### WHAT IS EXPECTED
Copy the listing below line for line, without changing a single character.

### ENTRIES PROVIDED
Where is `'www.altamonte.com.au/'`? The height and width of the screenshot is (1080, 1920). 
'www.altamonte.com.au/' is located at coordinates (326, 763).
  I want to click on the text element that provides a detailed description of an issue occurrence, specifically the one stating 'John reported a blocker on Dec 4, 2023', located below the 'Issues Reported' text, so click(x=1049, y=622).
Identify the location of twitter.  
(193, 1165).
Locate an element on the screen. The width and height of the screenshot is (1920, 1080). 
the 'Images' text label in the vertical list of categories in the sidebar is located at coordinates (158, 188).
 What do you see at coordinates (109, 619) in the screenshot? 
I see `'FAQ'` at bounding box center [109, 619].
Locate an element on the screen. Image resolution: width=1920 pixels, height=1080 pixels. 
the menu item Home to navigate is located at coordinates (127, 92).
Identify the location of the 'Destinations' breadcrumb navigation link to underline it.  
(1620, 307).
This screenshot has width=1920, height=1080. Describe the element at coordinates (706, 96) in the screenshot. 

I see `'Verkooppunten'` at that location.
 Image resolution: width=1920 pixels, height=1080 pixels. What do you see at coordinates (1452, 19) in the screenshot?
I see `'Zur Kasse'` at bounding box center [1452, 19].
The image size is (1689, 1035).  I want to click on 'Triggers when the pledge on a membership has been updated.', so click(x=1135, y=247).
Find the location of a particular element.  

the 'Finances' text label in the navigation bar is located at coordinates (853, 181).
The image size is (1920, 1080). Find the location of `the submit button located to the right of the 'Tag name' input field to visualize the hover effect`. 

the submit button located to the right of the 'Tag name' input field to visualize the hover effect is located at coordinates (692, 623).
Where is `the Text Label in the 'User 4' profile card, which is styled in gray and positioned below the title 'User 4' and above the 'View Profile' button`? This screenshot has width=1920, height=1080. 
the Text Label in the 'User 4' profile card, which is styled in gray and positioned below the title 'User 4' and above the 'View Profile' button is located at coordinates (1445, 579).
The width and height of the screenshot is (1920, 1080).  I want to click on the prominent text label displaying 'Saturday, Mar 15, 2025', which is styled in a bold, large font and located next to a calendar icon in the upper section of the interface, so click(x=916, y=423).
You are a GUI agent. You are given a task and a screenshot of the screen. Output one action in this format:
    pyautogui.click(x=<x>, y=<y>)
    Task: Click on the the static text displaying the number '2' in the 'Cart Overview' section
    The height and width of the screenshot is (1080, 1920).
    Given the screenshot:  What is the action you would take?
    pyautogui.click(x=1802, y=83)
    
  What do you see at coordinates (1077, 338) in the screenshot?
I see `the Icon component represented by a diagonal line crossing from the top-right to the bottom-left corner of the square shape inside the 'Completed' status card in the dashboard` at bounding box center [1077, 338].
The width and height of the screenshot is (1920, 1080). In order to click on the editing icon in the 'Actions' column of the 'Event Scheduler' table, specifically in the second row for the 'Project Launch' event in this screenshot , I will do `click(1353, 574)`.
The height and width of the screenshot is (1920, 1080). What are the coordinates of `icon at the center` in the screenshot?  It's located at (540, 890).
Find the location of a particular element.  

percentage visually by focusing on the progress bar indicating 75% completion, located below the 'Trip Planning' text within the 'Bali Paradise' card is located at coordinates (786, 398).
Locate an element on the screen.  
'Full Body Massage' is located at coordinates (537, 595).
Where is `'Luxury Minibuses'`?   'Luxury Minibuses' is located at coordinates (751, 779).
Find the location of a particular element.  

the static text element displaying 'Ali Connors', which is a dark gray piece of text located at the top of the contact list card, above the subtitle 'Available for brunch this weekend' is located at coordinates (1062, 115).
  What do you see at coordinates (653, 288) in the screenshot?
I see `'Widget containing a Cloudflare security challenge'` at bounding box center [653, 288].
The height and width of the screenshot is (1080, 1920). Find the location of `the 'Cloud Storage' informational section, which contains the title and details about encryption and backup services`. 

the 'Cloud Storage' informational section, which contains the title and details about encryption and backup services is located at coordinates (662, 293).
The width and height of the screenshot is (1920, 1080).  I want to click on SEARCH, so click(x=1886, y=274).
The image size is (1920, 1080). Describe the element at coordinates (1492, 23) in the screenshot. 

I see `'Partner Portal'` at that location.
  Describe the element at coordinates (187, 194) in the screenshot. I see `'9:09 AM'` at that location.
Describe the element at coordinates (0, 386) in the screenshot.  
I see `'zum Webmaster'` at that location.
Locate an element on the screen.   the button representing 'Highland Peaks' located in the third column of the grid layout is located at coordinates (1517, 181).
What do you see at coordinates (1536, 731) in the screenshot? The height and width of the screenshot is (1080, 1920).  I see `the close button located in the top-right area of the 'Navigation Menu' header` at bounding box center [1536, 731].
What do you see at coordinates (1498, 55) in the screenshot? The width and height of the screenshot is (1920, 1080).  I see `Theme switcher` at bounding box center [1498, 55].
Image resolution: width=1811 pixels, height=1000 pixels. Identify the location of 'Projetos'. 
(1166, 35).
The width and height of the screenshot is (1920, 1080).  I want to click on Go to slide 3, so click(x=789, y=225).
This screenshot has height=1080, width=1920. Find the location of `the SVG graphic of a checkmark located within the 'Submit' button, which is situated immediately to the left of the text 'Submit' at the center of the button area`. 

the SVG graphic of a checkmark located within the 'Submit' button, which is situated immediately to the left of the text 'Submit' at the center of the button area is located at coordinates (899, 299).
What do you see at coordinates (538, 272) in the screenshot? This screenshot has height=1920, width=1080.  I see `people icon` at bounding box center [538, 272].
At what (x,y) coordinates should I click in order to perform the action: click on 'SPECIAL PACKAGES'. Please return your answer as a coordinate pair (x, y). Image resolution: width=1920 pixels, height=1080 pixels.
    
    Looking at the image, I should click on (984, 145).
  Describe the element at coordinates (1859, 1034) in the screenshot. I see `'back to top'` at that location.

### TASK ANSWER
Where is `'www.altamonte.com.au/'`? The height and width of the screenshot is (1080, 1920). 
'www.altamonte.com.au/' is located at coordinates (326, 763).
  I want to click on the text element that provides a detailed description of an issue occurrence, specifically the one stating 'John reported a blocker on Dec 4, 2023', located below the 'Issues Reported' text, so click(x=1049, y=622).
Identify the location of twitter.  
(193, 1165).
Locate an element on the screen. The width and height of the screenshot is (1920, 1080). 
the 'Images' text label in the vertical list of categories in the sidebar is located at coordinates (158, 188).
 What do you see at coordinates (109, 619) in the screenshot? 
I see `'FAQ'` at bounding box center [109, 619].
Locate an element on the screen. Image resolution: width=1920 pixels, height=1080 pixels. 
the menu item Home to navigate is located at coordinates (127, 92).
Identify the location of the 'Destinations' breadcrumb navigation link to underline it.  
(1620, 307).
This screenshot has width=1920, height=1080. Describe the element at coordinates (706, 96) in the screenshot. 

I see `'Verkooppunten'` at that location.
 Image resolution: width=1920 pixels, height=1080 pixels. What do you see at coordinates (1452, 19) in the screenshot?
I see `'Zur Kasse'` at bounding box center [1452, 19].
The image size is (1689, 1035).  I want to click on 'Triggers when the pledge on a membership has been updated.', so click(x=1135, y=247).
Find the location of a particular element.  

the 'Finances' text label in the navigation bar is located at coordinates (853, 181).
The image size is (1920, 1080). Find the location of `the submit button located to the right of the 'Tag name' input field to visualize the hover effect`. 

the submit button located to the right of the 'Tag name' input field to visualize the hover effect is located at coordinates (692, 623).
Where is `the Text Label in the 'User 4' profile card, which is styled in gray and positioned below the title 'User 4' and above the 'View Profile' button`? This screenshot has width=1920, height=1080. 
the Text Label in the 'User 4' profile card, which is styled in gray and positioned below the title 'User 4' and above the 'View Profile' button is located at coordinates (1445, 579).
The width and height of the screenshot is (1920, 1080).  I want to click on the prominent text label displaying 'Saturday, Mar 15, 2025', which is styled in a bold, large font and located next to a calendar icon in the upper section of the interface, so click(x=916, y=423).
You are a GUI agent. You are given a task and a screenshot of the screen. Output one action in this format:
    pyautogui.click(x=<x>, y=<y>)
    Task: Click on the the static text displaying the number '2' in the 'Cart Overview' section
    The height and width of the screenshot is (1080, 1920).
    Given the screenshot:  What is the action you would take?
    pyautogui.click(x=1802, y=83)
    
  What do you see at coordinates (1077, 338) in the screenshot?
I see `the Icon component represented by a diagonal line crossing from the top-right to the bottom-left corner of the square shape inside the 'Completed' status card in the dashboard` at bounding box center [1077, 338].
The width and height of the screenshot is (1920, 1080). In order to click on the editing icon in the 'Actions' column of the 'Event Scheduler' table, specifically in the second row for the 'Project Launch' event in this screenshot , I will do `click(1353, 574)`.
The height and width of the screenshot is (1920, 1080). What are the coordinates of `icon at the center` in the screenshot?  It's located at (540, 890).
Find the location of a particular element.  

percentage visually by focusing on the progress bar indicating 75% completion, located below the 'Trip Planning' text within the 'Bali Paradise' card is located at coordinates (786, 398).
Locate an element on the screen.  
'Full Body Massage' is located at coordinates (537, 595).
Where is `'Luxury Minibuses'`?   'Luxury Minibuses' is located at coordinates (751, 779).
Find the location of a particular element.  

the static text element displaying 'Ali Connors', which is a dark gray piece of text located at the top of the contact list card, above the subtitle 'Available for brunch this weekend' is located at coordinates (1062, 115).
  What do you see at coordinates (653, 288) in the screenshot?
I see `'Widget containing a Cloudflare security challenge'` at bounding box center [653, 288].
The height and width of the screenshot is (1080, 1920). Find the location of `the 'Cloud Storage' informational section, which contains the title and details about encryption and backup services`. 

the 'Cloud Storage' informational section, which contains the title and details about encryption and backup services is located at coordinates (662, 293).
The width and height of the screenshot is (1920, 1080).  I want to click on SEARCH, so click(x=1886, y=274).
The image size is (1920, 1080). Describe the element at coordinates (1492, 23) in the screenshot. 

I see `'Partner Portal'` at that location.
  Describe the element at coordinates (187, 194) in the screenshot. I see `'9:09 AM'` at that location.
Describe the element at coordinates (0, 386) in the screenshot.  
I see `'zum Webmaster'` at that location.
Locate an element on the screen.   the button representing 'Highland Peaks' located in the third column of the grid layout is located at coordinates (1517, 181).
What do you see at coordinates (1536, 731) in the screenshot? The height and width of the screenshot is (1080, 1920).  I see `the close button located in the top-right area of the 'Navigation Menu' header` at bounding box center [1536, 731].
What do you see at coordinates (1498, 55) in the screenshot? The width and height of the screenshot is (1920, 1080).  I see `Theme switcher` at bounding box center [1498, 55].
Image resolution: width=1811 pixels, height=1000 pixels. Identify the location of 'Projetos'. 
(1166, 35).
The width and height of the screenshot is (1920, 1080).  I want to click on Go to slide 3, so click(x=789, y=225).
This screenshot has height=1080, width=1920. Find the location of `the SVG graphic of a checkmark located within the 'Submit' button, which is situated immediately to the left of the text 'Submit' at the center of the button area`. 

the SVG graphic of a checkmark located within the 'Submit' button, which is situated immediately to the left of the text 'Submit' at the center of the button area is located at coordinates (899, 299).
What do you see at coordinates (538, 272) in the screenshot? This screenshot has height=1920, width=1080.  I see `people icon` at bounding box center [538, 272].
At what (x,y) coordinates should I click in order to perform the action: click on 'SPECIAL PACKAGES'. Please return your answer as a coordinate pair (x, y). Image resolution: width=1920 pixels, height=1080 pixels.
    
    Looking at the image, I should click on (984, 145).
  Describe the element at coordinates (1859, 1034) in the screenshot. I see `'back to top'` at that location.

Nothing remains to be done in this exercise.